### What is needed
What follows is a block of records; restate each one word for word.

[Dataset entries]
-=-=-=-=-
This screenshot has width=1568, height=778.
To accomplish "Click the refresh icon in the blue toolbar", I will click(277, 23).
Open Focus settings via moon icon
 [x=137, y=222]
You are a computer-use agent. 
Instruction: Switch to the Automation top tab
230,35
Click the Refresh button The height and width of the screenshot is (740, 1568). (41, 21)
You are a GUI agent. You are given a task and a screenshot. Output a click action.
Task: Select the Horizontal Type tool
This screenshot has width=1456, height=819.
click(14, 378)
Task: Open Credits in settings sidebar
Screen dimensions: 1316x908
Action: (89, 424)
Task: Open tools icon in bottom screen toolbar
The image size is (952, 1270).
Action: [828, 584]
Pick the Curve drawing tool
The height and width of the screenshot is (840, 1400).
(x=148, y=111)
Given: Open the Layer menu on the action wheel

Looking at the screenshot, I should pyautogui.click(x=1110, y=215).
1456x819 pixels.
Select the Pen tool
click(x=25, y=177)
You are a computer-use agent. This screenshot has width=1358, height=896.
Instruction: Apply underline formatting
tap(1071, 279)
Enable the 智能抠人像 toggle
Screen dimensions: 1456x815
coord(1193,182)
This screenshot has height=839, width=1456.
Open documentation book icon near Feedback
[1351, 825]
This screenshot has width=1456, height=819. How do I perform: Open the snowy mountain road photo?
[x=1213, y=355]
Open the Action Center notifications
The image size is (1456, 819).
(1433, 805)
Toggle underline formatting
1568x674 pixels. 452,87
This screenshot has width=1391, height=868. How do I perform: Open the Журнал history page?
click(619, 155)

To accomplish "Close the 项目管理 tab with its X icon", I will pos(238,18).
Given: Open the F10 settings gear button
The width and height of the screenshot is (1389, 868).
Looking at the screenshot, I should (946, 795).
-=-=-=-=-
### Response below
This screenshot has width=1568, height=778.
To accomplish "Click the refresh icon in the blue toolbar", I will click(277, 23).
Open Focus settings via moon icon
 [x=137, y=222]
You are a computer-use agent. 
Instruction: Switch to the Automation top tab
230,35
Click the Refresh button The height and width of the screenshot is (740, 1568). (41, 21)
You are a GUI agent. You are given a task and a screenshot. Output a click action.
Task: Select the Horizontal Type tool
This screenshot has width=1456, height=819.
click(14, 378)
Task: Open Credits in settings sidebar
Screen dimensions: 1316x908
Action: (89, 424)
Task: Open tools icon in bottom screen toolbar
The image size is (952, 1270).
Action: [828, 584]
Pick the Curve drawing tool
The height and width of the screenshot is (840, 1400).
(x=148, y=111)
Given: Open the Layer menu on the action wheel

Looking at the screenshot, I should pyautogui.click(x=1110, y=215).
1456x819 pixels.
Select the Pen tool
click(x=25, y=177)
You are a computer-use agent. This screenshot has width=1358, height=896.
Instruction: Apply underline formatting
tap(1071, 279)
Enable the 智能抠人像 toggle
Screen dimensions: 1456x815
coord(1193,182)
This screenshot has height=839, width=1456.
Open documentation book icon near Feedback
[1351, 825]
This screenshot has width=1456, height=819. How do I perform: Open the snowy mountain road photo?
[x=1213, y=355]
Open the Action Center notifications
The image size is (1456, 819).
(1433, 805)
Toggle underline formatting
1568x674 pixels. 452,87
This screenshot has width=1391, height=868. How do I perform: Open the Журнал history page?
click(619, 155)

To accomplish "Close the 项目管理 tab with its X icon", I will pos(238,18).
Given: Open the F10 settings gear button
The width and height of the screenshot is (1389, 868).
Looking at the screenshot, I should (946, 795).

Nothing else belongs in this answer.